The ASEAN member states – Brunei Darussalam, Cambodia, Indonesia, Lao PDR, Malaysia, Myanmar, the Philippines, Singapore, Thailand, and Vietnam – plus Australia, China, Japan, South Korea, and New Zealand, signed the RCEP agreement on 15 November 2020.

The RCEP becomes the largest trade agreement in the world as measured by the gross domestic product of its members – almost of one third of the world’s GDP, the UNCTAD study said.

By comparison, other major regional trade agreements by share of global GDP are the United States-Mexico-Canada agreement (28 percent), the European Union (17.9 percent), Africa’s continental free trade area (2.9 percent), and the South American trade bloc Mercosur (2.4 percent).

RCEP’s impact on international trade will be significant, UNCTAD’s analysis shows.

“The economic size of the emerging bloc and its trade dynamism will make it a centre of gravity for global trade,” the report says.
The pact will eliminate 90 percent of tariffs within the bloc, as trade liberalization will be achieved through gradual tariff reductions. While many tariffs will be abolished immediately, others will be reduced gradually during a 20-year period. RCEP will also be a boon to intraregional exports, UNCTAD’s report says.

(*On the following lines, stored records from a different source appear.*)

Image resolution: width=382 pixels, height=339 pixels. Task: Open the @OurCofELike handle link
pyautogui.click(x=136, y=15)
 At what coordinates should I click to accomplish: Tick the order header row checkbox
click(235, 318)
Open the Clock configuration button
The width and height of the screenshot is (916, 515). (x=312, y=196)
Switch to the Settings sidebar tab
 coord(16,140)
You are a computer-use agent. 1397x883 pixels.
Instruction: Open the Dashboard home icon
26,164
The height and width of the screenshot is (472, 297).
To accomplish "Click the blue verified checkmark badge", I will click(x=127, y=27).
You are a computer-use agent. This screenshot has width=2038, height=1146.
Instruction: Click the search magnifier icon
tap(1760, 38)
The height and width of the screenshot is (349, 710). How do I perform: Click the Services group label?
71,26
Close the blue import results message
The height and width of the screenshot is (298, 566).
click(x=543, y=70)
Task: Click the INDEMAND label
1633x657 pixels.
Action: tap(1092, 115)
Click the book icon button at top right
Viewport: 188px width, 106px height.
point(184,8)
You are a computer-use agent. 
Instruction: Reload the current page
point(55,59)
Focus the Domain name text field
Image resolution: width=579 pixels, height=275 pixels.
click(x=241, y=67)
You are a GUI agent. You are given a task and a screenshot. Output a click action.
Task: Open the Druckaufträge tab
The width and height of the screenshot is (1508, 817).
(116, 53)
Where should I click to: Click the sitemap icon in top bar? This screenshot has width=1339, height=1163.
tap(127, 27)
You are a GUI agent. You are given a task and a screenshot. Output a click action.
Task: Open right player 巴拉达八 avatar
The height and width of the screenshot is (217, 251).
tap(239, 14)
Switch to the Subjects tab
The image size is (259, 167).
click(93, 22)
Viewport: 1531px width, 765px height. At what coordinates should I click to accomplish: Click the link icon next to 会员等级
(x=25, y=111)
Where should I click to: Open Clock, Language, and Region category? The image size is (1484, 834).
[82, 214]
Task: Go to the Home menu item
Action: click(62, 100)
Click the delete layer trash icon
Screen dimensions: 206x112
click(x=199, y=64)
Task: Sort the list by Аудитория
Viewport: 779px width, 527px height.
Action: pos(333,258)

Trade between the bloc’s 15 economies was already worth about US$2.3 trillion in 2019, and UNCTAD’s analysis shows the agreement’s tariff concessions could further boost exports within the newly formed alliance by nearly 2 percent, or around US$42 billion.

This would result from trade creation – as lower tariffs would stimulate trade between members by nearly US$17 billion – and trade diversion – as lower tariffs within the RCEP would redirect trade valued at nearly US$25 billion away from non-members to members, UNCTAD notes.